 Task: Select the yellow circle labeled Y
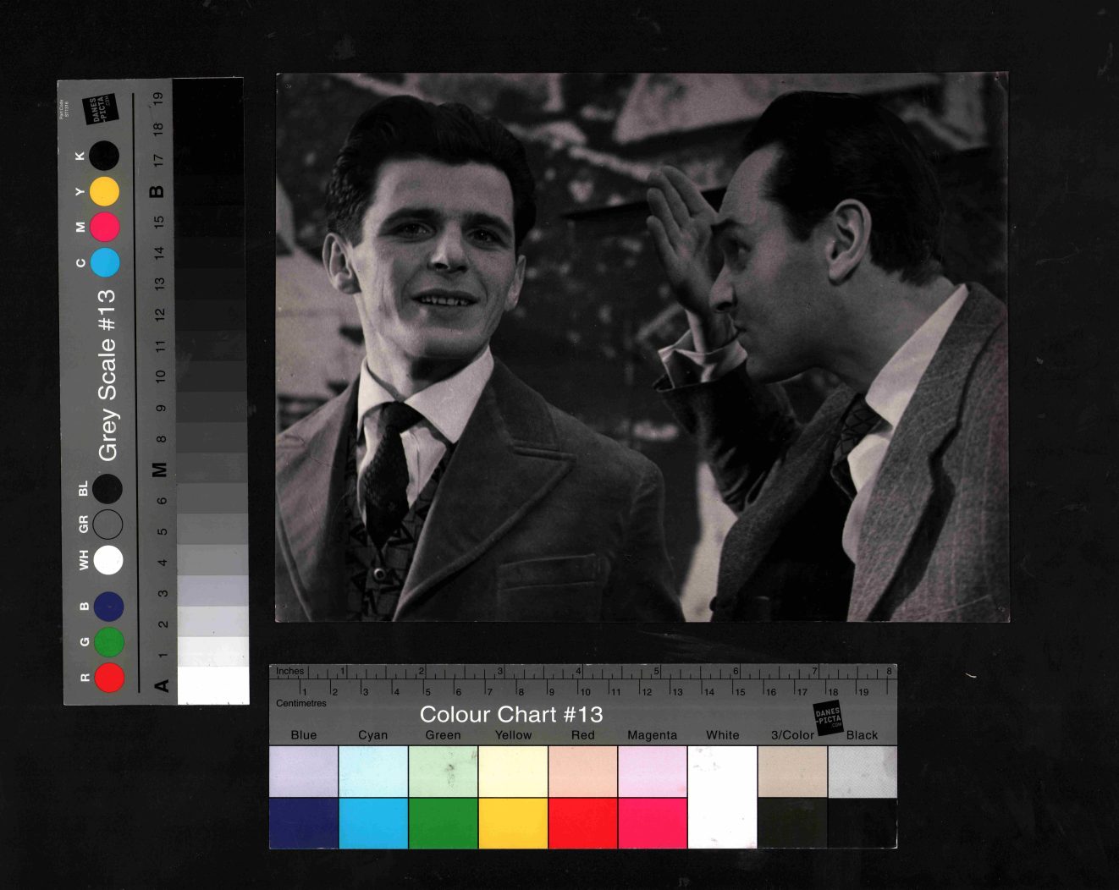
---
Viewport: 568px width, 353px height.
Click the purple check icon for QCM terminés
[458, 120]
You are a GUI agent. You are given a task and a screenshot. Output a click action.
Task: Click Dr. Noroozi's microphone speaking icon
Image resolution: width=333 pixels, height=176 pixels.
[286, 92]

▶ _THE PROBLEM_: Find every line in the records that contains the string "height" and copy each such line. Case counts.

▶ _WRITTEN ANSWER_:
Viewport: 568px width, 353px height.
Image resolution: width=333 pixels, height=176 pixels.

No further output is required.